UNITED NATIONS– The international community may be sleepwalking its way into a global conflict without understanding that there can be no victors in a future world war.

That is the view of the Special Envoy for South Africa’s candidature for membership of the United Nations Security Council, Aziz Pahad, who has arrived in New York to lobby member states ahead of the elections in June to select new non-permanent members of the UNSC.

Pahad, a former deputy minister of foreign affairs, says South Africa hopes to represent the broad challenges facing Africa and forming a stronger link between peace, stability and development.

I hope we’ll get a chance to talk about the broad African challenges and how, when we’re talking of peace and stability, how do we then deal with the issue of growing poverty, inequality, unemployment and as you know, that’s a huge challenge not only for South Africa but for many other countries in the world.

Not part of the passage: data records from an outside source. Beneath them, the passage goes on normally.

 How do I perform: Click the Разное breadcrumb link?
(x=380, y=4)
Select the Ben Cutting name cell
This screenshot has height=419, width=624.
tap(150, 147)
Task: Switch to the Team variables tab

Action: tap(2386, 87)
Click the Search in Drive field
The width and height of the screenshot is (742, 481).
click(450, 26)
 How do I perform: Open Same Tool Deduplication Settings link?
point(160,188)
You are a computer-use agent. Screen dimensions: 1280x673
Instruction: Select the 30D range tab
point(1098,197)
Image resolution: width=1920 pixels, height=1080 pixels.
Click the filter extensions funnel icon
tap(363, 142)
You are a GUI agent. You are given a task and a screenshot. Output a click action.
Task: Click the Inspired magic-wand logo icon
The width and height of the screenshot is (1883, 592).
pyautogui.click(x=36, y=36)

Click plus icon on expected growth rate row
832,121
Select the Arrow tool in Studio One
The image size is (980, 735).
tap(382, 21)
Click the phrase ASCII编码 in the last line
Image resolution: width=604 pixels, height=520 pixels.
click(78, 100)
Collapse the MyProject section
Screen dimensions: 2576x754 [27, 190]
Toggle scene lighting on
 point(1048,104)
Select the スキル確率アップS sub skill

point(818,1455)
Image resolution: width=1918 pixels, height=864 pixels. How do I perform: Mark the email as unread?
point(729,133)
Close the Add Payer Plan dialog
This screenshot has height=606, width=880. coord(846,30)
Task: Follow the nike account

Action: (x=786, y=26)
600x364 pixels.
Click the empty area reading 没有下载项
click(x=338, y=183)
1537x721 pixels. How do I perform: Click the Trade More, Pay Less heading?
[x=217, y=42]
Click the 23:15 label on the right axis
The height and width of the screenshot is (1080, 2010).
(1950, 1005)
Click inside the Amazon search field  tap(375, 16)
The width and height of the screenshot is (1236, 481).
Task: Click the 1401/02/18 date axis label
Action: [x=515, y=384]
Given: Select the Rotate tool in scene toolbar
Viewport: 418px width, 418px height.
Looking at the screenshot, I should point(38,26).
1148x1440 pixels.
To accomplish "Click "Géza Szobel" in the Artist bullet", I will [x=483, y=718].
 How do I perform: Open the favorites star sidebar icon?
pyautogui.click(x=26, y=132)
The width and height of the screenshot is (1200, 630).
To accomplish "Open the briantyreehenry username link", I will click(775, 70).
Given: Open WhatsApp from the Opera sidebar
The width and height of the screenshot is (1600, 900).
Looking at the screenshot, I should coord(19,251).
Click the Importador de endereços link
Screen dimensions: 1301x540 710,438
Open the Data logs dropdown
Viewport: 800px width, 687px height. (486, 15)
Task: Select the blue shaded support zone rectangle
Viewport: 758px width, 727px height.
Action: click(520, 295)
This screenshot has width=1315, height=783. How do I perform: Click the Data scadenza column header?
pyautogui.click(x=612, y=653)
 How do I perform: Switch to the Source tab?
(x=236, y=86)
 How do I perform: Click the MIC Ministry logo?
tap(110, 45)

Pahad says despite South Africa’s sharp criticism of the lack of reform of the Security Council, it remains important to have a voice representing poor and weaker countries at the table while warning of dangers that lie ahead.

I think since 9/11 and subsequent to this, since the Middle East crisis has taken dimensions where some major powers are taking sides in the question, we are in a very dangerous situation. Personally, I think that the international community might be sleepwalking itself to either an accidental or a decision to go to another big power conflict and they must understand that another world war is a war that nobody can win because of the nuclear proliferation and because all powers have announced major new weapons. So hopefully common sense is going to prevail.

Despite criticism over Pretoria’s human rights posture and allegiances, Pahad argues that human rights remain central to South Africa’s foreign policy positions.

Pahad also commented on lessons learned after the controversial vote in support of the no-fly zone over Libya which led to the ouster of Muammar Gaddafi.

My own view was that once that clause, ‘by any means possible’, was inserted, then we should have expected that that resolution, outside of that, was quite an innocent resolution but they had already been building up towards a regime change in Libya, there was already momentum and once that clause was inserted you had to then expect (it), he says.

He also believes Pretoria’s controversial vote during their last term in the Security Council in favour of a no-fly zone over Libya was a mistake.

Elections for the news members of the Council for 2019/2020 take place in June and South Africa is running unopposed for the African seat.